--- Begin Stored records ---

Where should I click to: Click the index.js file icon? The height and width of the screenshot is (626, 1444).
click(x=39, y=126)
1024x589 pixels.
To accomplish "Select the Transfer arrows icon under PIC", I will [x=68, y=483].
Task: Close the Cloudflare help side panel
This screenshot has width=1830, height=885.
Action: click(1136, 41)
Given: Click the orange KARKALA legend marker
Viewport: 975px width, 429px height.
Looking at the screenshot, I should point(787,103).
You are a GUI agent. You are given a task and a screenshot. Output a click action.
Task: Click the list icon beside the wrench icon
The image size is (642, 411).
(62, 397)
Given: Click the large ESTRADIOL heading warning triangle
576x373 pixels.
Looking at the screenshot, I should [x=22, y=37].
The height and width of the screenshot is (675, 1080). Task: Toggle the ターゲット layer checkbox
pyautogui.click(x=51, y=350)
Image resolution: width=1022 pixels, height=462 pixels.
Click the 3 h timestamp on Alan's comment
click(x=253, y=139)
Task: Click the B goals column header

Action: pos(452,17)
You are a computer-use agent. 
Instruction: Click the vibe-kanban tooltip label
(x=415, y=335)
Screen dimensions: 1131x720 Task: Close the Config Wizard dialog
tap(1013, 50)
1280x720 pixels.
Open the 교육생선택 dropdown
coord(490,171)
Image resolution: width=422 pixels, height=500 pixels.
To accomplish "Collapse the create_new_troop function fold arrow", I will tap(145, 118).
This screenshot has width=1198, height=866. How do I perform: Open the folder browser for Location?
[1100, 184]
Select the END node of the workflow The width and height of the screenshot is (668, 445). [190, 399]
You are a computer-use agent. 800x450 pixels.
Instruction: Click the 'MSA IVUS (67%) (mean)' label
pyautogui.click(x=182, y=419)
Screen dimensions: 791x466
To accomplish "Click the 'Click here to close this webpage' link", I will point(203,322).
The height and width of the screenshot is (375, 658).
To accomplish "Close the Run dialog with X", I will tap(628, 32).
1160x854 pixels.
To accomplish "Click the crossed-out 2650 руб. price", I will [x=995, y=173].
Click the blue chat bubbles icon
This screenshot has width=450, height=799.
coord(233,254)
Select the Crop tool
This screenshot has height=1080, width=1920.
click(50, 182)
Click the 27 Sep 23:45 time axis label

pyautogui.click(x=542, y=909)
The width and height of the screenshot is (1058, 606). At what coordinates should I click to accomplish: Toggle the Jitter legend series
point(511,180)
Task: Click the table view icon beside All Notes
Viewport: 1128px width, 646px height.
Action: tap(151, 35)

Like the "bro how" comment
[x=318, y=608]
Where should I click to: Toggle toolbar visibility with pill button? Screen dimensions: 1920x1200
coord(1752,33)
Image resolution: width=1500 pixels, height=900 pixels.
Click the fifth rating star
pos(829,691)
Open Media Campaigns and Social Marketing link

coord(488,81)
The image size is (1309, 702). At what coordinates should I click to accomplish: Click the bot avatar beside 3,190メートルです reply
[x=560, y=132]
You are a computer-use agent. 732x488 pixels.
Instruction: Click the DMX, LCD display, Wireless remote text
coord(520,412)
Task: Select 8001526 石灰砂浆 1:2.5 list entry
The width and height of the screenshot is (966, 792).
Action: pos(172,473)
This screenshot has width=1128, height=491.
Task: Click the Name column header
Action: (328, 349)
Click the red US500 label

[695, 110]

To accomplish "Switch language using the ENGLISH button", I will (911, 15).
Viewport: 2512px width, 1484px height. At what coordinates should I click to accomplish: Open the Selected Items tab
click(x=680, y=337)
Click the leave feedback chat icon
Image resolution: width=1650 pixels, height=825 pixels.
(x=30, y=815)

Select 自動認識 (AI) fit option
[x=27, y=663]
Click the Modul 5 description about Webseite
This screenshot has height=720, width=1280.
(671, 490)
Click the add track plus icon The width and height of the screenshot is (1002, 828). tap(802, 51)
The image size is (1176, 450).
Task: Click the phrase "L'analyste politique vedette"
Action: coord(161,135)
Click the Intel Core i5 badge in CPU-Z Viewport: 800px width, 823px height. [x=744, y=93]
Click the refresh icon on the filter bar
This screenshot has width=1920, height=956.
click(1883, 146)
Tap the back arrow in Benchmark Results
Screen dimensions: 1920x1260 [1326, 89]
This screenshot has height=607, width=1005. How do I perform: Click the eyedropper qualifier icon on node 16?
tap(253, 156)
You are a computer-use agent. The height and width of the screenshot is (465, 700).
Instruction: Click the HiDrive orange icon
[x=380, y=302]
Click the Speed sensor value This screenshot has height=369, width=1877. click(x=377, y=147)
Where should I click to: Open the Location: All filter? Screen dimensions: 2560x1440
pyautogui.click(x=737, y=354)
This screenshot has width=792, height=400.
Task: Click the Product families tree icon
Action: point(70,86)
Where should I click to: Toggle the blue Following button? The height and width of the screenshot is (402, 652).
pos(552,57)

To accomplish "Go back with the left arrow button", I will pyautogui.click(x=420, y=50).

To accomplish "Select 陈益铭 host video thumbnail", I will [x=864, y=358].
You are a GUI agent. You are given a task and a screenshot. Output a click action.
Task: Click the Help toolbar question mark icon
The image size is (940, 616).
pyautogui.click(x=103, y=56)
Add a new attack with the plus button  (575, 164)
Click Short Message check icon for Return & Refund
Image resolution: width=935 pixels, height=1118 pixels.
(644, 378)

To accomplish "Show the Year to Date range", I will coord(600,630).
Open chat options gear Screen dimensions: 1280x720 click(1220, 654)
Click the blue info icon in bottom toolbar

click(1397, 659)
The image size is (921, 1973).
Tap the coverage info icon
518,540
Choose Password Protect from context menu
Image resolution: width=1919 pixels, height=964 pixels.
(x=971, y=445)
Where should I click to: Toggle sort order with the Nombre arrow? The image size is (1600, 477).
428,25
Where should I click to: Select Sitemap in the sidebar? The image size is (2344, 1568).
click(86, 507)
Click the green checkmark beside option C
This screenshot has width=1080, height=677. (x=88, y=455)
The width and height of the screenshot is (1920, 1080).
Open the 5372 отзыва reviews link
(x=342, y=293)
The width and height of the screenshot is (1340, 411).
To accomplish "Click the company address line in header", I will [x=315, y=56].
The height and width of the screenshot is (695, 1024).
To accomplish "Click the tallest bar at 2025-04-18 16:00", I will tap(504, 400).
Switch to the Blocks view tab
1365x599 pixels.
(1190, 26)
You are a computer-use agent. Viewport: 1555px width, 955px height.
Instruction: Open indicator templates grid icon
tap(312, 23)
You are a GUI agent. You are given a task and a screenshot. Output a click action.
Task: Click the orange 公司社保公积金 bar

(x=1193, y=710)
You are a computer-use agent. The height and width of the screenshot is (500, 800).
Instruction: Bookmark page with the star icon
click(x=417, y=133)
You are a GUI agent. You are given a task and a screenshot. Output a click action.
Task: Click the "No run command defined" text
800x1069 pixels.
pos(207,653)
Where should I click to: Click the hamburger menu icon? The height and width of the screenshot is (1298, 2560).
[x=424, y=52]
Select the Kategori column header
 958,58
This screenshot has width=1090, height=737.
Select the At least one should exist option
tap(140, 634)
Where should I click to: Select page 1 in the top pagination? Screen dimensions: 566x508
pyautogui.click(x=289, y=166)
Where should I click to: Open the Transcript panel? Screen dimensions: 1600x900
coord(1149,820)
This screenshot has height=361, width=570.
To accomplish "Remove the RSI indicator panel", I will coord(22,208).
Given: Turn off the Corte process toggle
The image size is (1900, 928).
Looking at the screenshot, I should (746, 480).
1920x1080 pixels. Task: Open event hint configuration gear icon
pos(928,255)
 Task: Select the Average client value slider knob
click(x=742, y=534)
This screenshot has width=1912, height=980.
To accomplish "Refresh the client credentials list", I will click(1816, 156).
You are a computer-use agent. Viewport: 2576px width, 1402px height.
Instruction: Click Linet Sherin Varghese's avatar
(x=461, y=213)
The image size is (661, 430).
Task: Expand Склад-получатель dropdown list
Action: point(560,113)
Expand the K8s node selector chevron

--- End Stored records ---

• **Problem to work on**
Convert the rows from the line containing "Task: Click the B goals column header" through the line containing "[x=318, y=608]" into a JSON list of strings, one string per line. Leave out blank lines.

• **Solved exercise**
[
  "Task: Click the B goals column header",
  "Action: pos(452,17)",
  "You are a computer-use agent. ",
  "Instruction: Click the vibe-kanban tooltip label",
  "(x=415, y=335)",
  "Screen dimensions: 1131x720 Task: Close the Config Wizard dialog",
  "tap(1013, 50)",
  "1280x720 pixels.",
  "Open the 교육생선택 dropdown",
  "coord(490,171)",
  "Image resolution: width=422 pixels, height=500 pixels.",
  "To accomplish \"Collapse the create_new_troop function fold arrow\", I will tap(145, 118).",
  "This screenshot has width=1198, height=866. How do I perform: Open the folder browser for Location?",
  "[1100, 184]",
  "Select the END node of the workflow The width and height of the screenshot is (668, 445). [190, 399]",
  "You are a computer-use agent. 800x450 pixels.",
  "Instruction: Click the 'MSA IVUS (67%) (mean)' label",
  "pyautogui.click(x=182, y=419)",
  "Screen dimensions: 791x466",
  "To accomplish \"Click the 'Click here to close this webpage' link\", I will point(203,322).",
  "The height and width of the screenshot is (375, 658).",
  "To accomplish \"Close the Run dialog with X\", I will tap(628, 32).",
  "1160x854 pixels.",
  "To accomplish \"Click the crossed-out 2650 руб. price\", I will [x=995, y=173].",
  "Click the blue chat bubbles icon",
  "This screenshot has width=450, height=799.",
  "coord(233,254)",
  "Select the Crop tool",
  "This screenshot has height=1080, width=1920.",
  "click(50, 182)",
  "Click the 27 Sep 23:45 time axis label",
  "pyautogui.click(x=542, y=909)",
  "The width and height of the screenshot is (1058, 606). At what coordinates should I click to accomplish: Toggle the Jitter legend series",
  "point(511,180)",
  "Task: Click the table view icon beside All Notes",
  "Viewport: 1128px width, 646px height.",
  "Action: tap(151, 35)",
  "Like the \"bro how\" comment",
  "[x=318, y=608]"
]